After he was hired, Mooring was told that Smith was in charge of public works and is the first-line supervisor to handle questions or incidents. If there’s an issue, it should be sent to Garland’s board, he said. But Mooring said the mayor overstepped her bounds for political and personal reasons when it came to public works duties, which resulted in another employee quitting.
“I don’t answer directly to the mayor,” he said. “If the mayor has something she wants us to do, she relays that through a work order to Ralph.”
According to Mooring, Murphy asked questions about the dog and spoke to Smith about it. It was later brought to the board’s attention for a decision. The board did not take any action, but they let Mooring know that it should be a temporary solution. During the Oct. 12 meeting, the commission made a decision not to have dogs on town property unless they are dogs caught in traps for a short period of time.
Murphy also stressed that it’s a liability issue for the town and Board Attorney Micheal Porter advised not to have dogs on town property. She described his pets as “dangerous breed of dogs.” But Mooring said his dogs were harmless, well trained and mentioned times when they were around infants.
During the incident, Mooring said he let the dogs out of the kennel to use the bathroom. Soon after, he reported that Murphy and her husband arrived at the shop. The puppy started barking and the older dog was next to him. He stated that neither one of the dogs ran toward the mayor and were not aggressive.
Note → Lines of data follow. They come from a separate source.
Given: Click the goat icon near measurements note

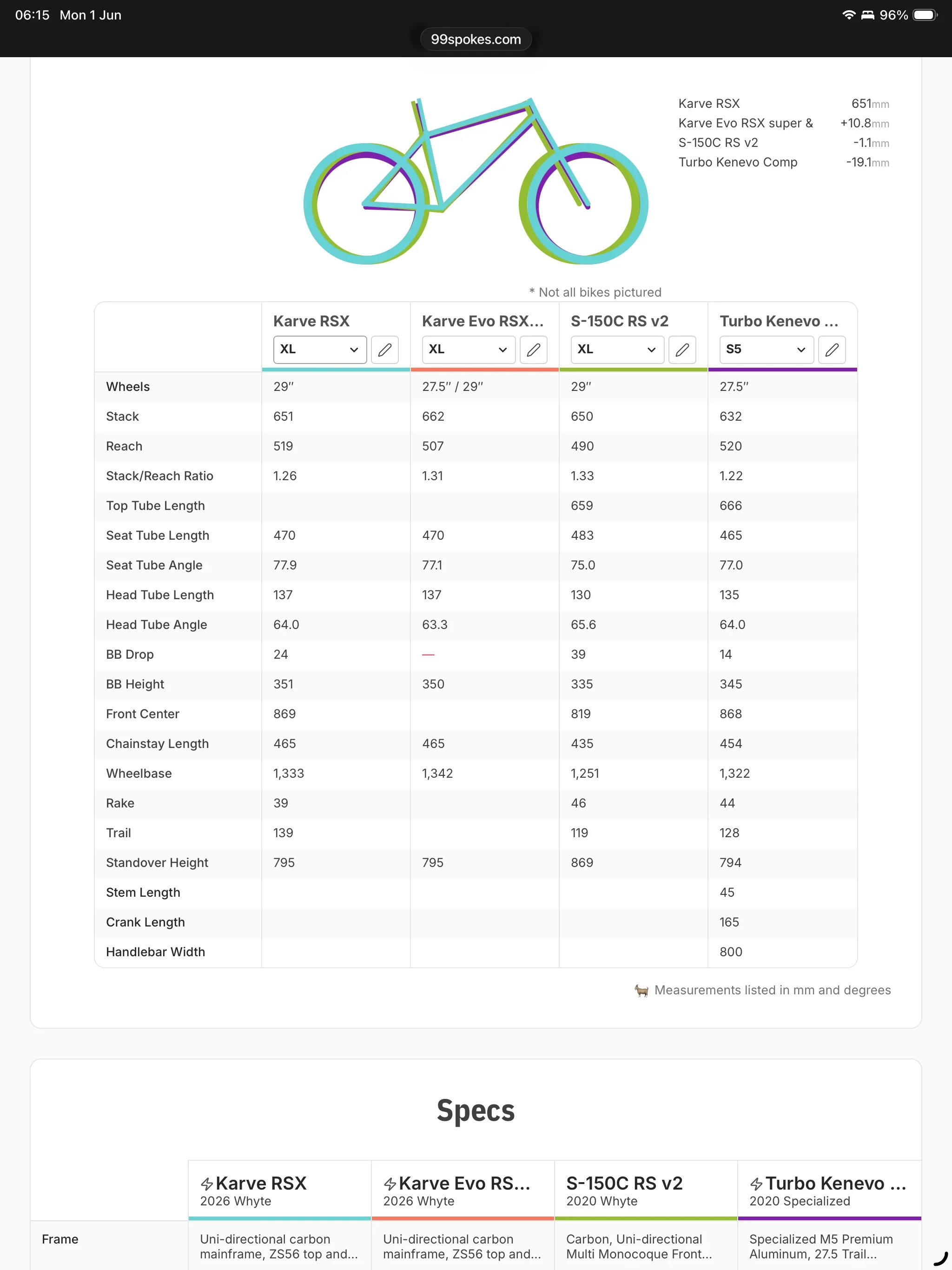Looking at the screenshot, I should click(641, 991).
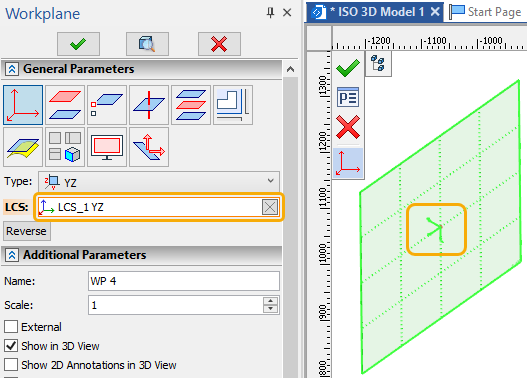Click the Reverse button
Screen dimensions: 527x378
click(x=27, y=231)
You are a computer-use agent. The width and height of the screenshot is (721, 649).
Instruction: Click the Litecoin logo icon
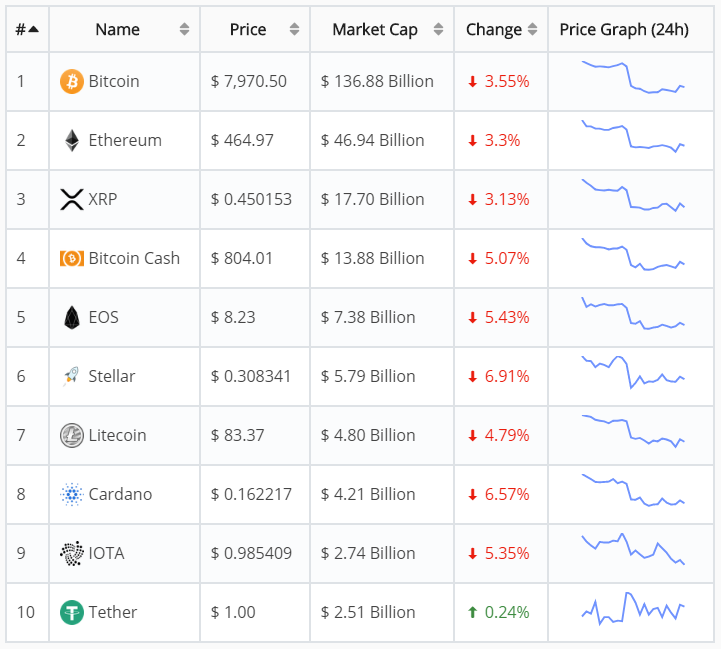(x=72, y=435)
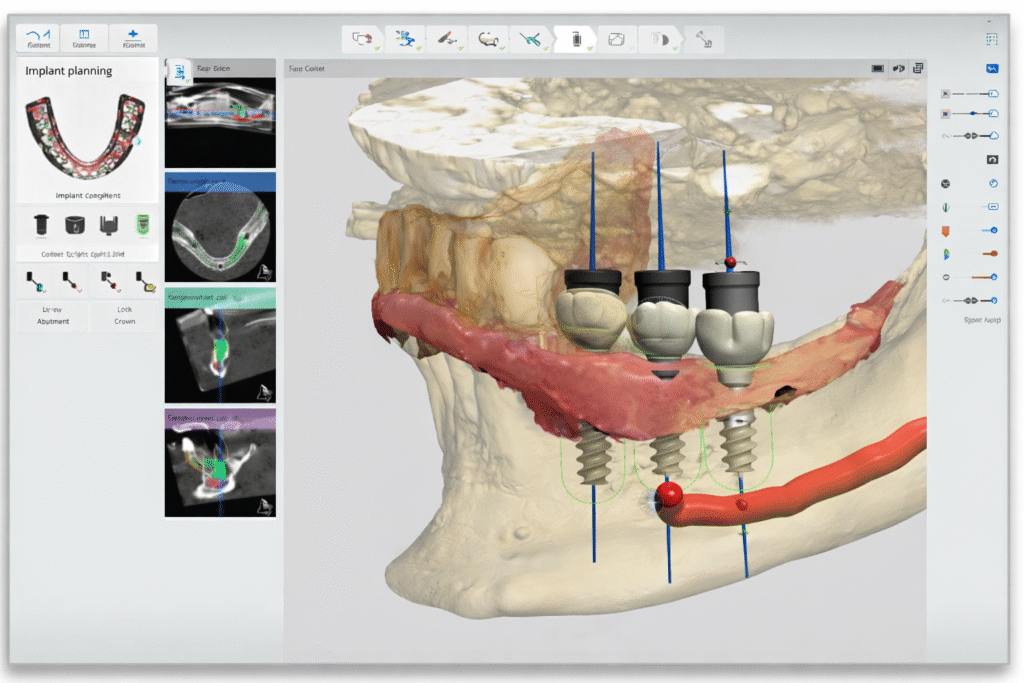Open the plus-icon tab at the top left
This screenshot has height=683, width=1024.
tap(132, 38)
Mooring claimed that the mayor’s husband, Danny Murphy, threatened to shoot the dogs and him. After contacting his supervisor, Mooring submitted a report with the Garland Police Department.
A report obtained from the Garland Police Department alleges that “the suspect threatened the victim verbally while holding a handgun.” Police Chief Ron Matthews said that, since the incident does not involve a felony, Mooring can seek charges from the Sampson County magistrate. A report was also filed with the Sampson County Sheriff’s Office by Murphy alleging assault on a government official, assault with a deadly weapon and damage to personal property for scratches on her truck.
No arrests were made as a result of the incident, however both parties were issued subpoenas to appear in court on different days in November for the filed charges.
Murphy declined to release a statement, citing legal reasons.
At the previous meeting, Murphy held the board responsible for personal liability, which included $200 for her truck. Mooring stated that it involved scratches on the driver’s side of the vehicle.
“How could they scratch the driver’s side if she was surrounded on (the passenger’s side)?” Mooring said.
Following the meeting, Mooring was subsequently notified that he was terminated from his job. He believes it is retaliation for the incident. According to town officials, his start date was Sept. 25. Mooring was notified that his job was coming to an end on Oct. 13.
“They don’t have to have any reason to terminate your employment at all,” he said. “It’s a free to work state.”
Mooring has hired legal counsel and is the process of taking some kind of action. He also filed a hostile work environment complaint with the North Carolina Department of Labor. Mooring said he has gone to Vidant Duplin Hospital and was diagnosed with panic attacks and anxiety disorder because of the incident. He said he is not looking to get rich of the incident and is just seeking compensation for medical reasons and completed work.
“I enjoyed my job, I enjoyed the Town of Garland and I enjoyed the people I worked with,” he said. “I really do hate that it went down like that.”